The south end of the tunnel, catching a bit of sunshine, is festooned with cobwebs made by opportunistic spiders hoping to catch the odd fly daft enough to drift in.

Past Chirk Marina and through the tunnel cutting, we had to pull over at Chirk Tunnel to allow a boat to come through heading north. There’s more boats about now as we approach the start of the cruising season.DSCF2692

Nobody else following so we went through, popping out into the sunshine at the other end to cross the River Ceiriog and the boarder on Chirk Aqueduct.


Leaving the rolling hills and valleys on the border then canal starts to move into the Shropshire Plain, once an inland sea and now fertile grazing land.

Crossing St Martins Moor is often a chore, with the prevailing wind blowing across the navigation. The locks at New Marton can be a nightmare if there’s a stiff wind. But today it was fine and calm, making life so much easier.DSCF2698
We topped off the water tank above the locks, then followed NB Duck’s Deluxe down. We had a stroke of luck, a CRT crew arrived to clear the bywash weirs, so we had help on the top lock.

New Marton Bottom Lock


Forty-five minutes after leaving the locks we were pulling in on the pleasant open moorings just past Maestermyn House Bridge, the one that’s been closed for repair.

…and after.

It could almost be Spring…

We’ll stay here for a day or two as the weather goes downhill once again. we’re looking out over the sheep fields, no lambs here but there were some further back…

Locks 2, miles 8½

Wednesday, March 07, 2018

An icy Trevor Basin

We’ve spent the last two days heading back to Trevor Basin to meet friends Val and John today, stopping over last night on the other side of Pontcysyllte Aqueduct.

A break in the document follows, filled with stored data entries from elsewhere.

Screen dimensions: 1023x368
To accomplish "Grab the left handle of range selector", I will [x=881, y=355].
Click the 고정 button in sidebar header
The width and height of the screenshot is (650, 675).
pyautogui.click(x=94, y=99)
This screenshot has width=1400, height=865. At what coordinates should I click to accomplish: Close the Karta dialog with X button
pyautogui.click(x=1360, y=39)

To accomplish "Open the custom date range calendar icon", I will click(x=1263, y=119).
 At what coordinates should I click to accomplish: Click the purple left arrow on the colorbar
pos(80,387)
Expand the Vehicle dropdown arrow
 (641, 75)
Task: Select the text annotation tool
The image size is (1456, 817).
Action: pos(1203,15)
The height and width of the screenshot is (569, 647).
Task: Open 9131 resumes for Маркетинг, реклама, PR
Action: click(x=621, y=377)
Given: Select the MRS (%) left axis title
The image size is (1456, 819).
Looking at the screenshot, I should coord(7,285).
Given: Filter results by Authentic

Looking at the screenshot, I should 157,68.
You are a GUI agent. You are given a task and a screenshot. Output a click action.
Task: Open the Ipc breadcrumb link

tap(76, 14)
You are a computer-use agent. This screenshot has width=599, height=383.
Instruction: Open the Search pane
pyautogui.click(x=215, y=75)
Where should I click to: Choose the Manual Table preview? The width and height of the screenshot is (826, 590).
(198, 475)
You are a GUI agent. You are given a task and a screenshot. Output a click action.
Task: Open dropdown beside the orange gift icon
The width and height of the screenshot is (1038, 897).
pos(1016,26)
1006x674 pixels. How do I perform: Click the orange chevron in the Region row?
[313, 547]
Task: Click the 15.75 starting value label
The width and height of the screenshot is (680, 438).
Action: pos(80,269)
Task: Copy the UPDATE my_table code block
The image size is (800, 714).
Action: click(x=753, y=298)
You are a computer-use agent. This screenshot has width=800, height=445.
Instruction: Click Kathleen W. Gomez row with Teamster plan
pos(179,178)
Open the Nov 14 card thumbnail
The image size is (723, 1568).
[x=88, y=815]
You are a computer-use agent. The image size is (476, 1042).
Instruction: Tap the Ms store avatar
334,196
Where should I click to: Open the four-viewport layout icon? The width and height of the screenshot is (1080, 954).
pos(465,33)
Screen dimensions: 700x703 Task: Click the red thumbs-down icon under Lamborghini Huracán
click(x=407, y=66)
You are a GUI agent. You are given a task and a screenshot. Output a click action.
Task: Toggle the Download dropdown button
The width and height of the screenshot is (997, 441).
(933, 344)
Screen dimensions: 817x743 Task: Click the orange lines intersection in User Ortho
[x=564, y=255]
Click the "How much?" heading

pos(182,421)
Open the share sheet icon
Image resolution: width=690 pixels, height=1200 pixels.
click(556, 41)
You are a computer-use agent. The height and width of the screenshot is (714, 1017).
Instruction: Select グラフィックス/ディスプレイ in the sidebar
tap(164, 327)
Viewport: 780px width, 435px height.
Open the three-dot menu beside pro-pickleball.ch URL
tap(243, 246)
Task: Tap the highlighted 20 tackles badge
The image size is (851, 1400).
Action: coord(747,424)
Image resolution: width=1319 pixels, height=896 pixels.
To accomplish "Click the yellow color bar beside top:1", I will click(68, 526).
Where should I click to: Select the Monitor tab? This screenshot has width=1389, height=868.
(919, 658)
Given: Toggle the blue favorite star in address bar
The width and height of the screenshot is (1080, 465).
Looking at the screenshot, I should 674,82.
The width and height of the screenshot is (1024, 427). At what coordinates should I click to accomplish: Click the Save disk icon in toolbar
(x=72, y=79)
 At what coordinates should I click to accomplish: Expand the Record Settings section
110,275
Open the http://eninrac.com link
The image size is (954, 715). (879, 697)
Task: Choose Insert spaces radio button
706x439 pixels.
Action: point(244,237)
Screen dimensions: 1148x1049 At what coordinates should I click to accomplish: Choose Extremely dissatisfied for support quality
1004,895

Meg’s new friend Pepper, AKA Mini-Meg

Passing the Froncysyllte Lime Kilns above the Dee valleyDSCF2657

Quarries in this area were a major customer for the canal, supplying raw stone or quicklime from kilns like these. Quicklime was used in lime mortar for building, and was much in demand by the growing industrial cities, and raw limestone had uses in the manufacture of iron and glass, and also as an agricultural soil improver. Quicklime is very volatile, adding water can cause rapid heat production and even explosion in confined spaces. So quicklime had to be carefully loaded and protected from the elements in transit. I imagine that there would have been a covered loading dock along here somewhere during the lime kiln’s production life. Here a tramway connected the wharf and kilns with the quarry on the other side of Pen-y-Graig hill.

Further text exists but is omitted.